Edit: Sorry for the mis-type in the title. Looks like I can't change it, though.


----------



## The Von Matrices (Sep 12, 2014)

Even though there are two DVI ports and one HDMI port on the card, you can only use two of the three at once since the card only outputs two TMDS clock signals.  The rest of the displays must be native Displayport or use an active Displayport to DVI adapter, which generates the necessary DVI clock signal.

You are probably using passive adapters that are usually bundled with the card.  You _*must*_ use one *active *adapter for the third display to work; the other two displays can be connected directly to the card with no adapters.


----------



## Norton (Sep 12, 2014)

*note- change your title from *9750* to *7950* 

I ran 3 screens using both DVI's and one Displayport to DVI adapter (i.e. 3x DVI monitors)- you should be able to run your 3rd screen on an Displayport to HDMI adapter

Something like this:
http://www.newegg.com/Product/Produ...ayport_to_HDMI_adapter-_-12-996-111-_-Product

iirc- 3 or more screens require the use of at least one Displayport output


----------



## newtekie1 (Sep 12, 2014)

AFAIK, you should be able to connect the DVI monitors directly to the DVI ports and the HDMI monitor to the HDMI port and it will work.  On the recent AMD cards you can use all the display outputs on the card at once.


----------



## Aquinus (Sep 12, 2014)

I'll contribute by saying what everyone else is saying. AMD GPUs only have two RAMDAC clock generators. To add a third DVI, HDMI, or VGA display requires an active (m)DP to xyz adapter to gain that third display.



newtekie1 said:


> AFAIK, you should be able to connect the DVI monitors directly to the DVI ports and the HDMI monitor to the HDMI port and it will work.

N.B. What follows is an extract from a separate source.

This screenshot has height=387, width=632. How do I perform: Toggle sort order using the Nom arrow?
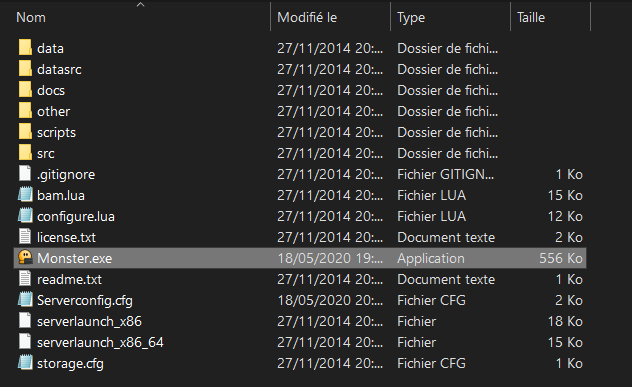coord(140,5)
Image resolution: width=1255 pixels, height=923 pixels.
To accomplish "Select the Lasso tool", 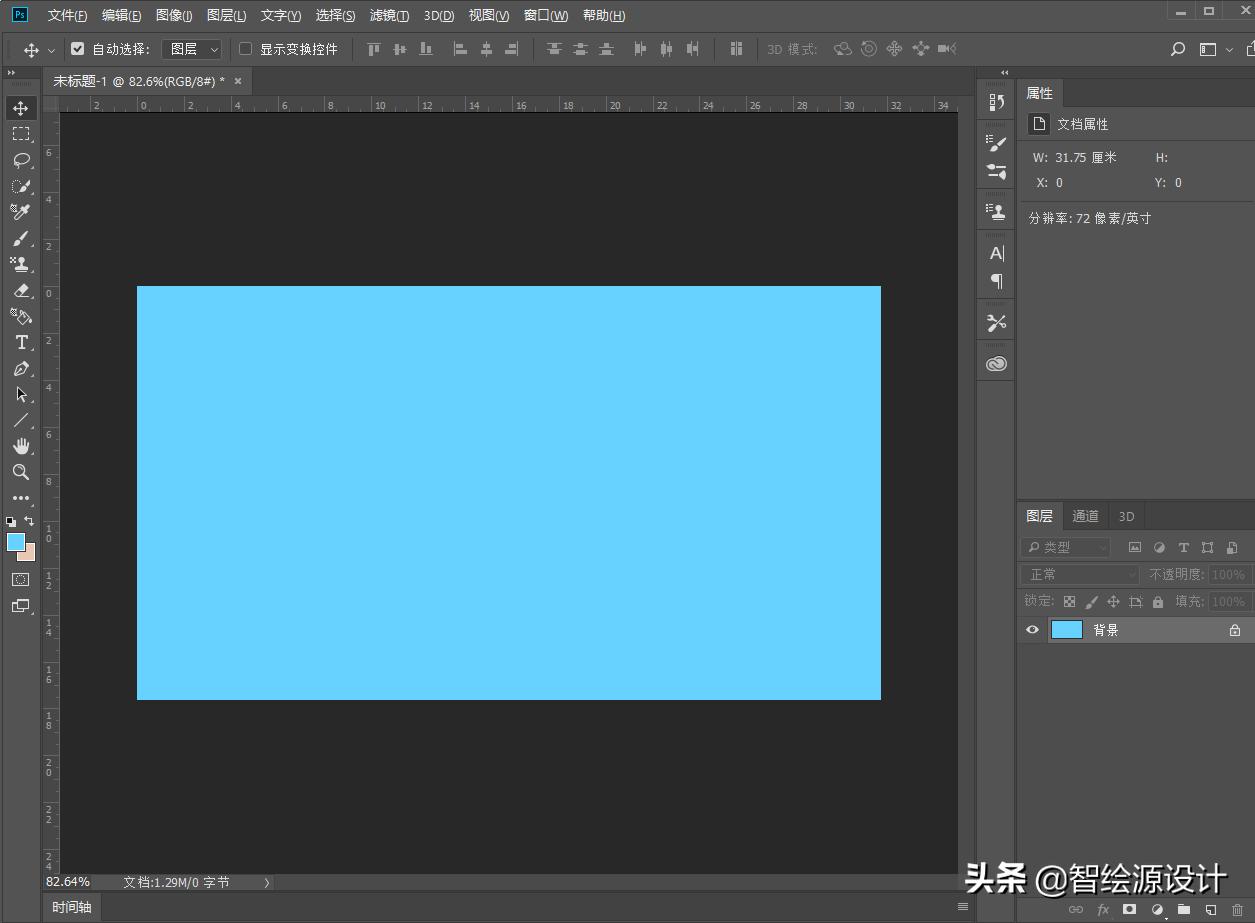I will pos(21,160).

Not when AMD GPUs have two RAMDACs or when one DVI port is shared with the HDMI port.


----------



## newtekie1 (Sep 12, 2014)

Aquinus said:


> Not when AMD GPUs have two RAMDACs or when one DVI port is shared with the HDMI port.



From pretty much every 7950 review from W1z: "Display connectivity options include two DVI ports, one full size HDMI port and two mini-DisplayPorts. *You may use all the outputs at the same time.*"

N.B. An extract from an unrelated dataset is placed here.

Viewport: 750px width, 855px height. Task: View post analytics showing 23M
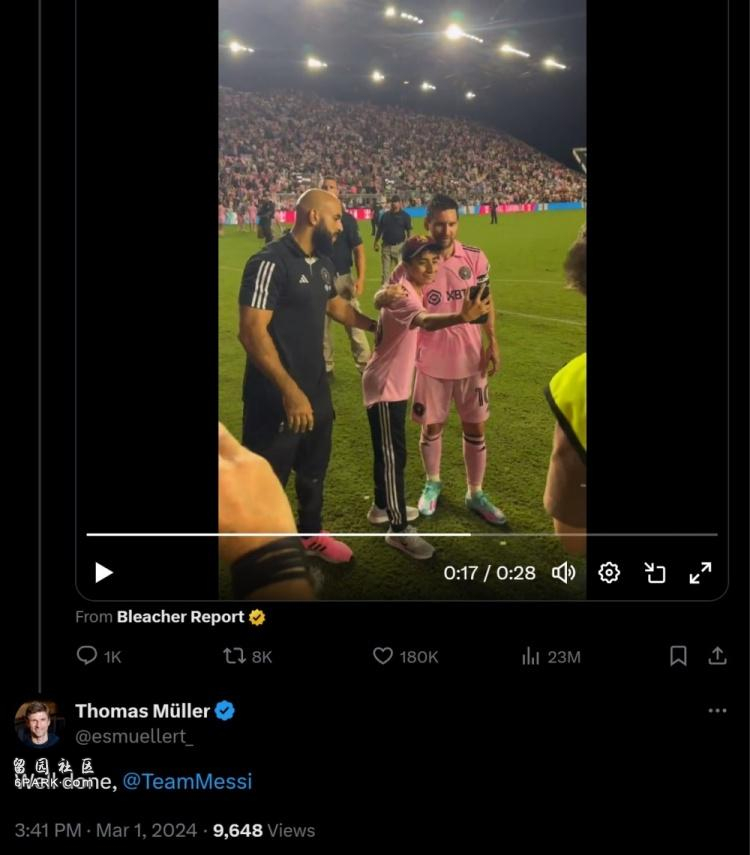tap(531, 656)
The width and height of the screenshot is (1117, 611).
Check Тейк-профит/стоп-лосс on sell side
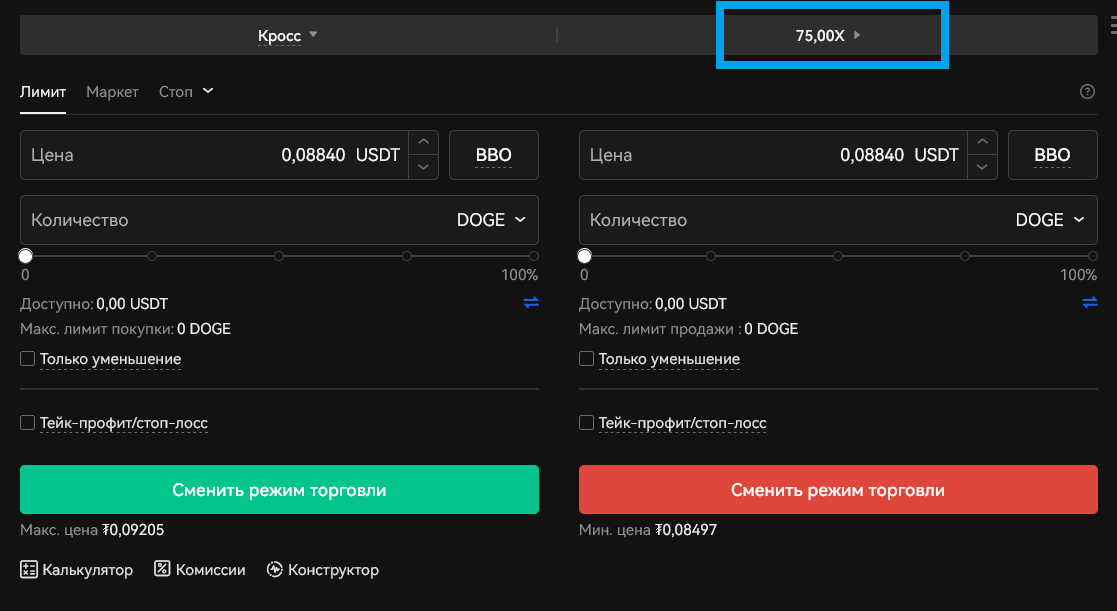(x=586, y=422)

He says the same thing in the 7970 and 280/x reviews.


----------



## Norton (Sep 12, 2014)

Found this guide:
http://www.amd-news.com/assets/files/amd-cn/Eyefinity_SetupGuide_v1_AMD.pdf

It's for the older cards so I don't know if there are any other options as @newtekie1 mentioned...

This chart is from pg 3 of that guide:


----------



## The Von Matrices (Sep 12, 2014)

newtekie1 said:


> From pretty much every 7950 review from W1z: "Display connectivity options include two DVI ports, one full size HDMI port and two mini-DisplayPorts. *You may use all the outputs at the same time.*"
> 
> He says the same thing in the 7970 and 280/x reviews.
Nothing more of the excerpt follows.